++++ Records supplied ++++
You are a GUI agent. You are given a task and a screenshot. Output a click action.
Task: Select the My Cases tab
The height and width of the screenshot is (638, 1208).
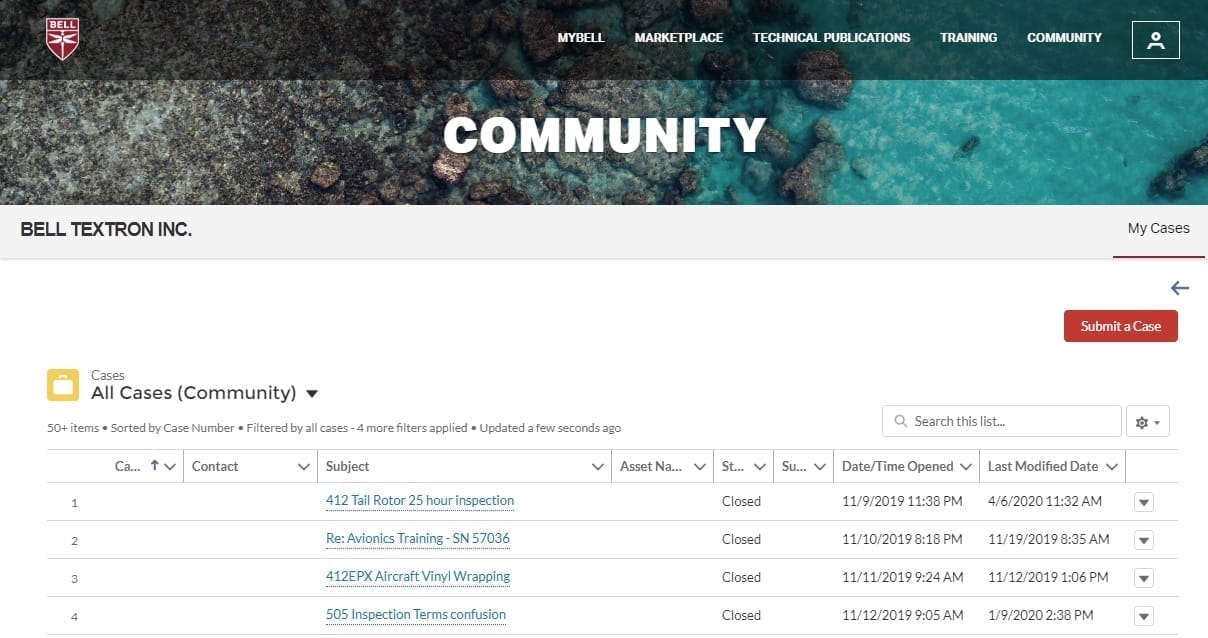click(1158, 229)
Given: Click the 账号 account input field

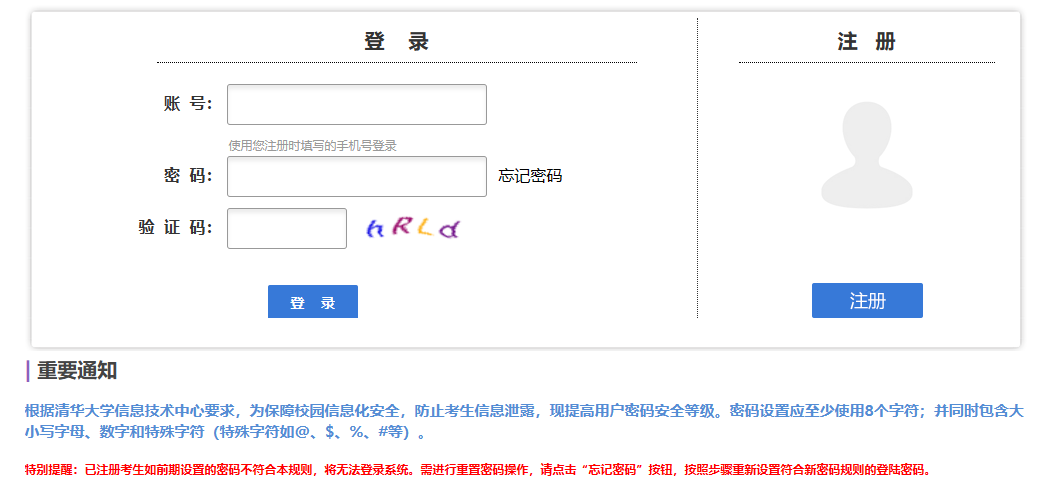Looking at the screenshot, I should [356, 105].
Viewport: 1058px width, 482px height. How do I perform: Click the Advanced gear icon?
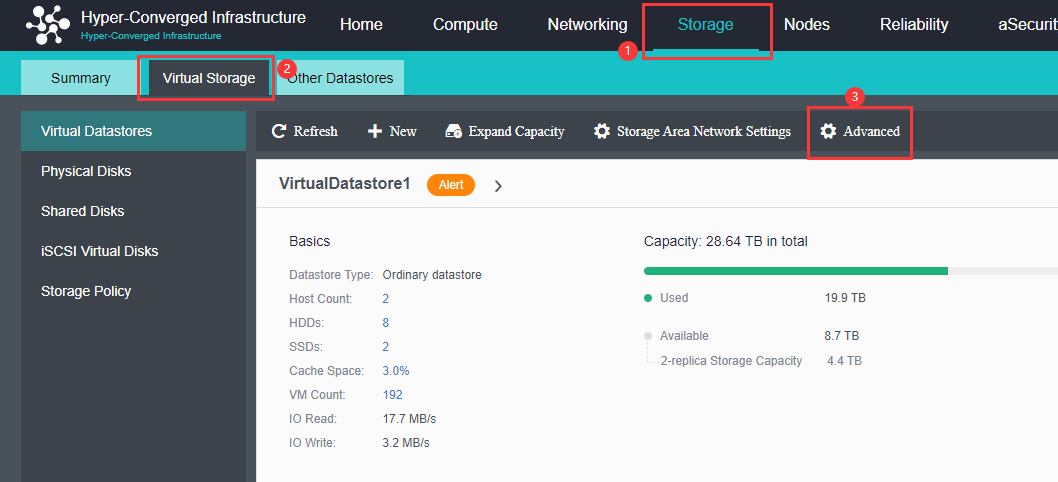pyautogui.click(x=828, y=131)
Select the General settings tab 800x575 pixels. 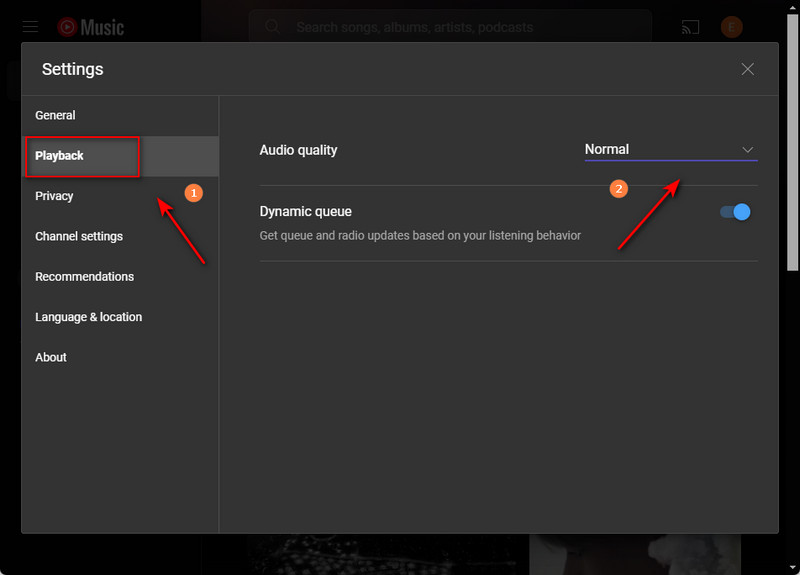tap(56, 116)
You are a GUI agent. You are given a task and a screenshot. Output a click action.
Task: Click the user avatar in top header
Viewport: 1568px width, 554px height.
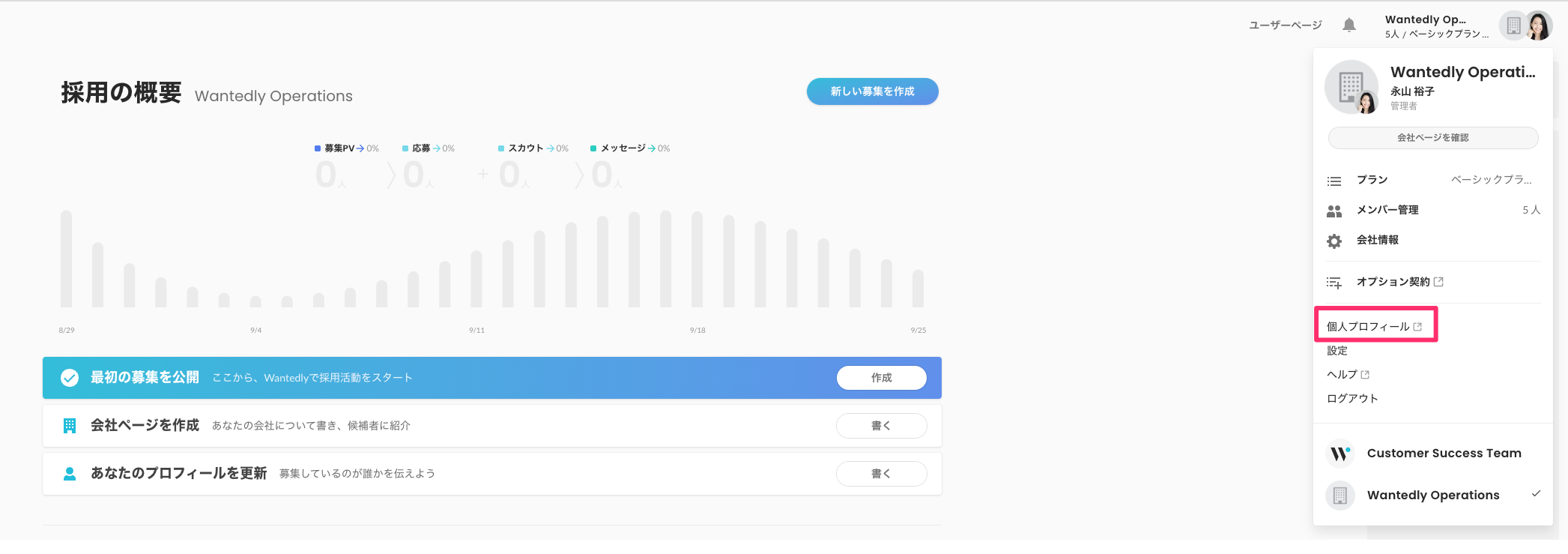click(1538, 25)
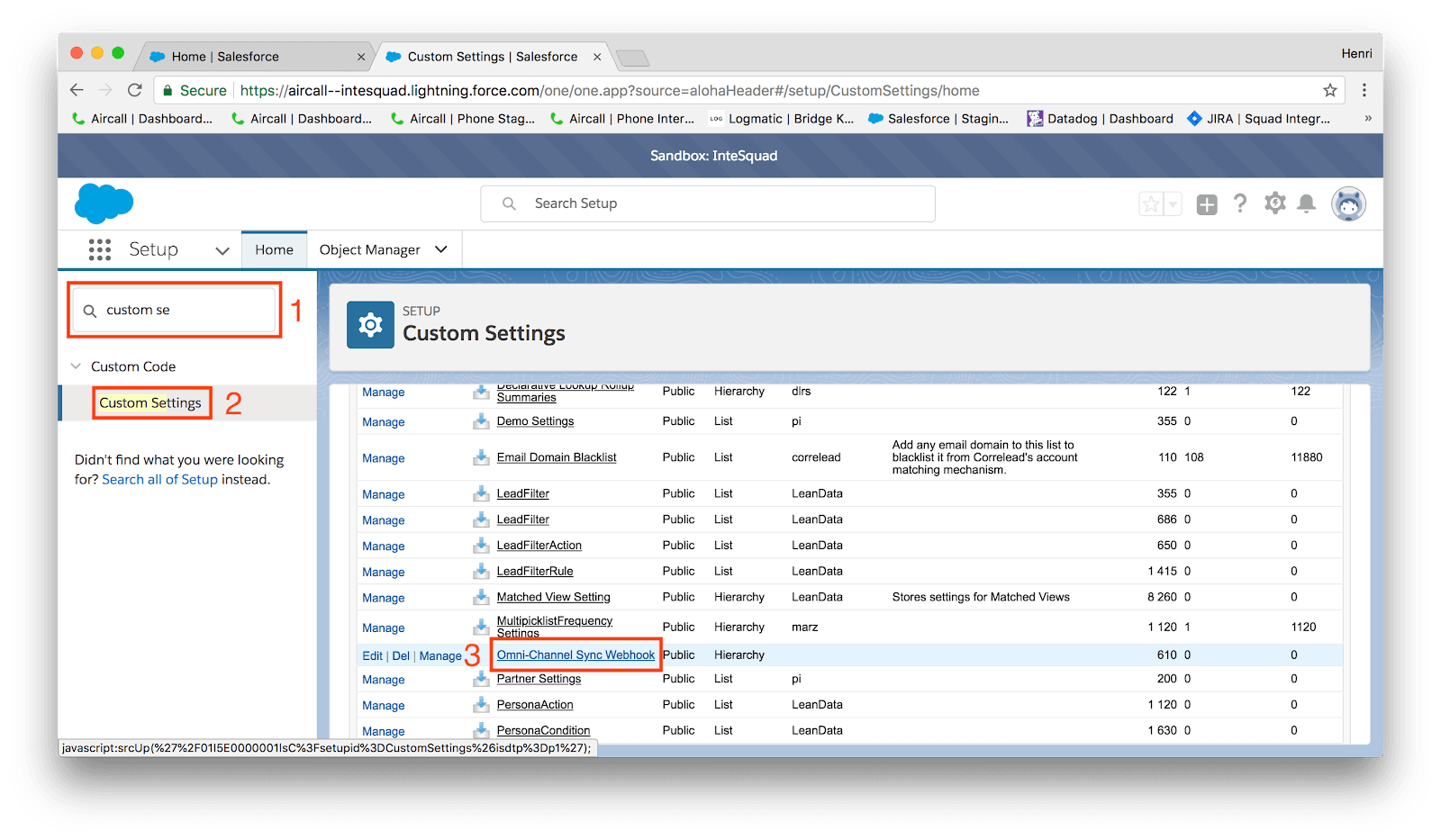Open the user profile avatar
The height and width of the screenshot is (840, 1441).
(1348, 204)
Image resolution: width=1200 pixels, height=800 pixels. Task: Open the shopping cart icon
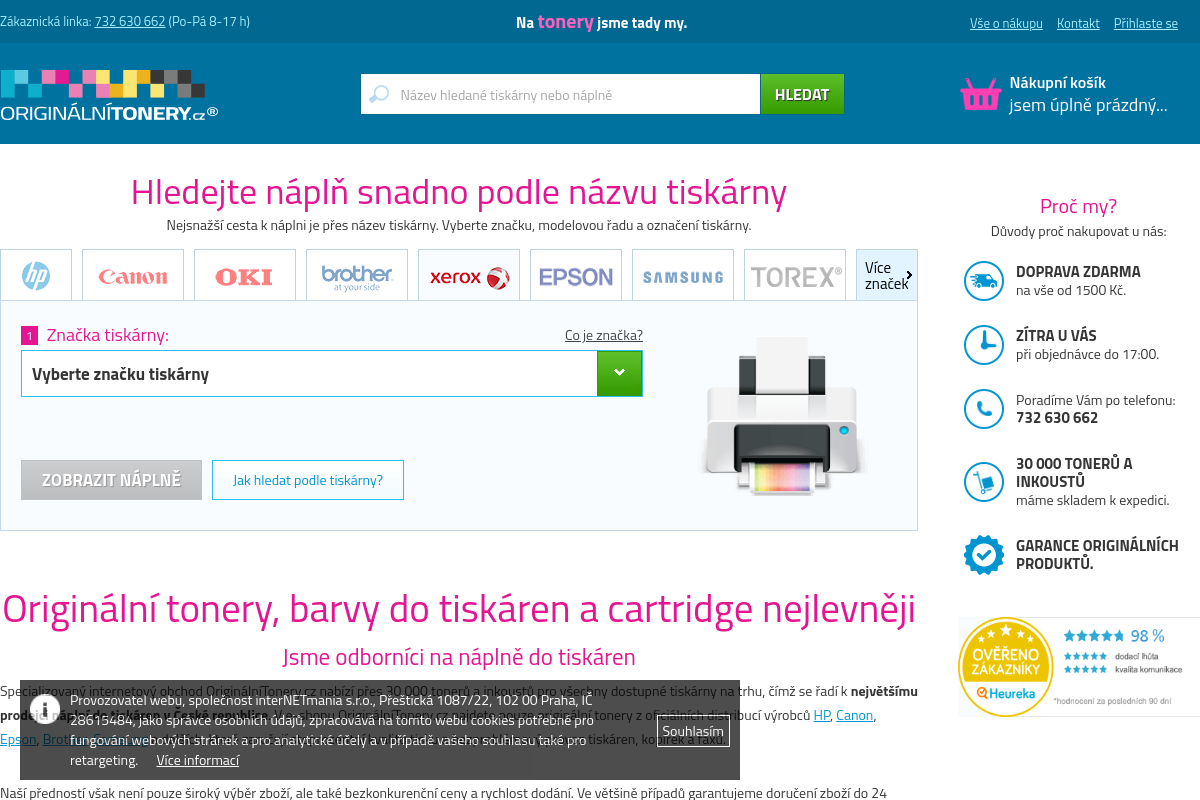(979, 93)
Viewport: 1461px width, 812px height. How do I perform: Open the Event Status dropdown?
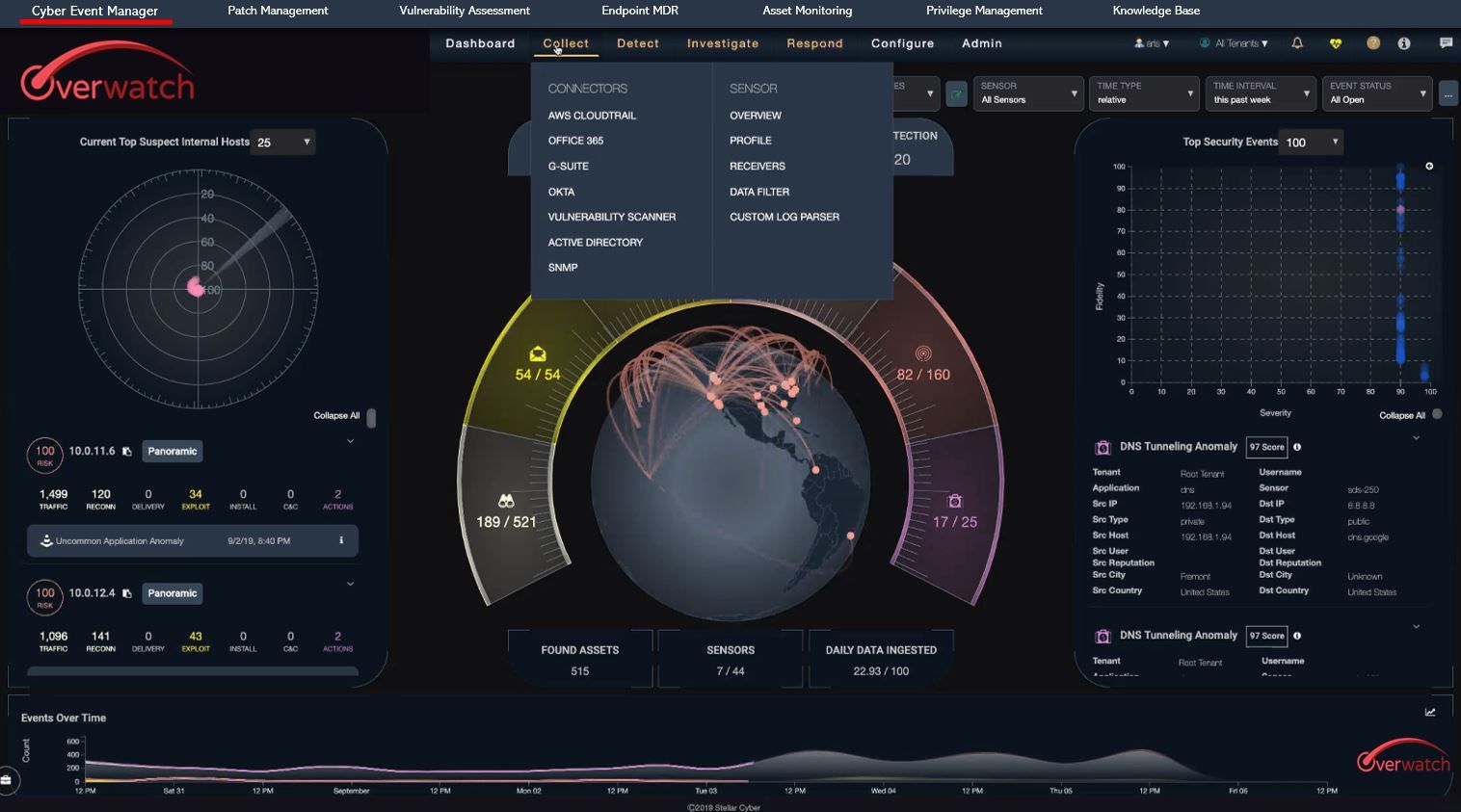1376,93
++++
■ What to work on
Reproduce, exactly and without pictures, the lines above from the one containing "Image resolution: width=1200" through the last line of the material, both ends included, and nothing more.

■ Solution to the problem
Image resolution: width=1200 pixels, height=800 pixels. Task: Open the shopping cart icon
(979, 93)
Viewport: 1461px width, 812px height. How do I perform: Open the Event Status dropdown?
1376,93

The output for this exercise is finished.